Researchers at the Lewis Katz School of Medicine at Temple University (LKSOM) hope to soon change that, thanks to a new $1.77M grant from the National Institute on Drug Abuse (NIDA) that will allow them to explore whether a drug called clavulanic acid can help patients recover from cocaine use disorder. Clavulanic acid is part of an existing therapy known as Augmentin. Augmentin combines clavulanic acid with the penicillin-related antibiotic amoxicillin and is used for the treatment of bacterial infections.
Augmentin has been around since the 1980s, but interest in the clavulanic acid component as a form of treatment for drug addiction is recent."
Mary Morrison, MD, MS, Vice Chair for Research, Psychiatry and Professor of Psychiatry and Behavioral Science at LKSOM, and senior investigator on the new grant
The idea that clavulanic acid could serve as a therapy for drug addiction emerged in 2014, from work carried out in the laboratory of Scott Rawls, PhD, Professor of Pharmacology at the Center for Substance Abuse Research at LKSOM. Dr. Rawls is a co-investigator on the new NIDA grant.
"Much of the research in my laboratory centers on an excitatory signaling molecule in the brain called glutamate, transmission of which is significantly altered by cocaine use," Dr. Rawls said. "Our research has shown that increased glutamate transmission in the brain is associated with addictive-like behaviors." Drugs that normalize glutamate transmission are thought to be critical to reducing cocaine craving and vulnerability to cocaine relapse.
Clavulanic acid is a promising drug in this regard. In preclinical studies in animals carried out by Dr. Rawls and colleagues, clavulanic acid was found to enhance glutamate uptake in brain cells called astrocytes. It did so by increasing the expression of a specialized glutamate transport molecule known as glutamate transporter subtype 1 (GLT-1). Dr. Rawls's laboratory further showed in animals that clavulanic acid reduces cocaine-induced activation of biological reinforcement and motivational systems - the biological reward pathways that keep cocaine users engaged in drug-seeking behavior.

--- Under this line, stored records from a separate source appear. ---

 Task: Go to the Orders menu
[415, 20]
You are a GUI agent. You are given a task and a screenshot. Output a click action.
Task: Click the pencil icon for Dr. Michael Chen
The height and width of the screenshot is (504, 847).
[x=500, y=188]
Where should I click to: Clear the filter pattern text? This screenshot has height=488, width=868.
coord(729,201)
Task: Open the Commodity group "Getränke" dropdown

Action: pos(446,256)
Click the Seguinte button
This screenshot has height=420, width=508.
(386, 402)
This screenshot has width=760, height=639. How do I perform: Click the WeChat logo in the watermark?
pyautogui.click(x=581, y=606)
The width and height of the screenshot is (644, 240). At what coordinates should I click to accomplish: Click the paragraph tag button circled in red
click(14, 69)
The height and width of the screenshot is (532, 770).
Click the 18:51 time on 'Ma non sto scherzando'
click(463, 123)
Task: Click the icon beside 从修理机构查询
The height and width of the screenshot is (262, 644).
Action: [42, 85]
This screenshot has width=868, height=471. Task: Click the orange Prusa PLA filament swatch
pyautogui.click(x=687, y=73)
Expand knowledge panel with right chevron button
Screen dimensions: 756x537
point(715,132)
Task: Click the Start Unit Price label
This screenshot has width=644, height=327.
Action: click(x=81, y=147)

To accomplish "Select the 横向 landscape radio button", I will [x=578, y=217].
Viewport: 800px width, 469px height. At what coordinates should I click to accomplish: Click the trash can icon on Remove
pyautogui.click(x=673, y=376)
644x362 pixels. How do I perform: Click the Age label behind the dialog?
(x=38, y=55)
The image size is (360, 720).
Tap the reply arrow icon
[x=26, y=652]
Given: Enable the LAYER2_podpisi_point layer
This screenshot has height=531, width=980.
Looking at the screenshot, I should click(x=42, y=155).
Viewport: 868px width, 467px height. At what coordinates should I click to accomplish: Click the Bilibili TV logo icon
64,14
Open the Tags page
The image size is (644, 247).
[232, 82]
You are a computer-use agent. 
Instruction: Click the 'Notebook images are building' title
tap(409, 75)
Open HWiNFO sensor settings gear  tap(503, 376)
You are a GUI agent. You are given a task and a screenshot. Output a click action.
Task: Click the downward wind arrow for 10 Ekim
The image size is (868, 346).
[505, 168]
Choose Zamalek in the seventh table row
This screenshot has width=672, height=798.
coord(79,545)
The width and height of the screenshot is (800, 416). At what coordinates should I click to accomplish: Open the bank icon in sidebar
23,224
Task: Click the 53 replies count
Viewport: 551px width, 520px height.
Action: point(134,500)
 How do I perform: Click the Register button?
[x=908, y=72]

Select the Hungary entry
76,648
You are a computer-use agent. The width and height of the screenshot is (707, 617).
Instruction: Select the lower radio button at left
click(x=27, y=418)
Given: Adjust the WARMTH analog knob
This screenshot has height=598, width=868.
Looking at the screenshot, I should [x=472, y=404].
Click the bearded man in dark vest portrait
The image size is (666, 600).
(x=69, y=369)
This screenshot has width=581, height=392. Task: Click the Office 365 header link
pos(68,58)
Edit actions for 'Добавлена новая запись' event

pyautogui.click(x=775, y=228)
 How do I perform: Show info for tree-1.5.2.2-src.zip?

The preclinical data, by providing evidence that clavulanic acid might be repurposed to treat cocaine use disorder, laid the basis for the clinical study in human patients that will be funded by the new NIDA award. The clinical study will involve the use of functional magnetic resonance imaging (fMRI) to examine the brain in persons with recent cocaine addiction. "Spectroscopy will allow us to observe changes in glutamate levels in the brain, and adding fMRI will enable us to look at associated changes in cocaine craving," Dr. Morrison said.
The NIDA award provides support for Dr. Morrison's clinical study of clavulanic acid for one year. If the drug is found to reduce cocaine craving and is safe and well-tolerated in hospitalized patients, the research team will receive additional funding to pursue an outpatient treatment study. This second phase of the study, in which cocaine users would take clavulanic acid outside a hospital setting, would involve patients across multiple U.S. cities.